KickStart connects to instruments using GPIB, LAN and USB interfaces. With a simple drag of the mouse, you can launch apps to control and collect data from an instrument. KickStart can collect millions of readings from each instrument which makes it a great solution for long-term datalogging and for capturing lots of data from transient events with a digitizing DMM.

KickStart presents data in tabular and graphical formats. For easy at-a-glance viewing of ongoing tests, you can hide non-essential data and see statistics automatically update to reflect only data visible in the table. This can be useful for characterizing devices after they have reached thermal stabilization. In the graph, users can overlay plots from run history for quick comparisons and to identify anomalies and trends.
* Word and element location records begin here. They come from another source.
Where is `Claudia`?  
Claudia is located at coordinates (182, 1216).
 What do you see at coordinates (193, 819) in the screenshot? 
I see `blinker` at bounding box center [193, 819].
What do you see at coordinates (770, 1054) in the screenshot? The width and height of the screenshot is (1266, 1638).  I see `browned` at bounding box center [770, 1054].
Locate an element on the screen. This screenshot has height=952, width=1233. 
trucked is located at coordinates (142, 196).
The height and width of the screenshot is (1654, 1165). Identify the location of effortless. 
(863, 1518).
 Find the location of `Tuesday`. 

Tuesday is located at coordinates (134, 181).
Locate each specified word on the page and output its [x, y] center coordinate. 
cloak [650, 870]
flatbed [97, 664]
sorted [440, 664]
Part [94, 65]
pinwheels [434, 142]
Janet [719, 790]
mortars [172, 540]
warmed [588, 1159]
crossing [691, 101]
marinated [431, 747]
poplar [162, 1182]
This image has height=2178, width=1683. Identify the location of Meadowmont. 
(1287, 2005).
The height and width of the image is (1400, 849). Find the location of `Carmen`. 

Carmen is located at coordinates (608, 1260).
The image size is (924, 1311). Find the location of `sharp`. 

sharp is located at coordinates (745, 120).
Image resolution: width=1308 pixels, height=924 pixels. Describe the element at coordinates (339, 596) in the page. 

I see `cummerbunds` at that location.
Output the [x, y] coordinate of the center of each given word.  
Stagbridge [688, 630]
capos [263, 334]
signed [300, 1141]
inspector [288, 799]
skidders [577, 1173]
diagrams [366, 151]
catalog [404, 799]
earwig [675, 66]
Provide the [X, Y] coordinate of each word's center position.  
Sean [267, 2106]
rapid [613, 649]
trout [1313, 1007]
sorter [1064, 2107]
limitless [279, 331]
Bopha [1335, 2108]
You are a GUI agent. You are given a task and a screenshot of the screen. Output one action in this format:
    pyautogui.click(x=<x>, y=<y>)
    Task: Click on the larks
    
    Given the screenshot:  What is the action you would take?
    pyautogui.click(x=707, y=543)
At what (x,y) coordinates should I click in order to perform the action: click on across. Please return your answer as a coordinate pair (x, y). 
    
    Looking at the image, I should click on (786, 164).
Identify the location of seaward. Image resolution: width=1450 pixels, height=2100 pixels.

Another nifty feature is the ability to prepare your tests using simulated instruments. This can be handy if you’re waiting for instruments to arrive and you want to get going on configuring tests. Simulated instruments is also a great capability for offline viewing of your data and test setups.

Since no two engineering challenges are the same, KickStart is easily customized with a number of apps. The basic set of apps provide support for various instruments including SMUs, DMM, data loggers and power supplies. The power supply app, for example, simplifies the task of supplying power to your device or system and lets you quickly set up automated tests using bias or list sweep mode, among many other functions. An optional premium application for high-resistivity measurements is also available.

KickStart version 2.0 is currently available in Beta. Available now, it installs with a 90-day free trial. The full version is expected to be available before the end of the trial.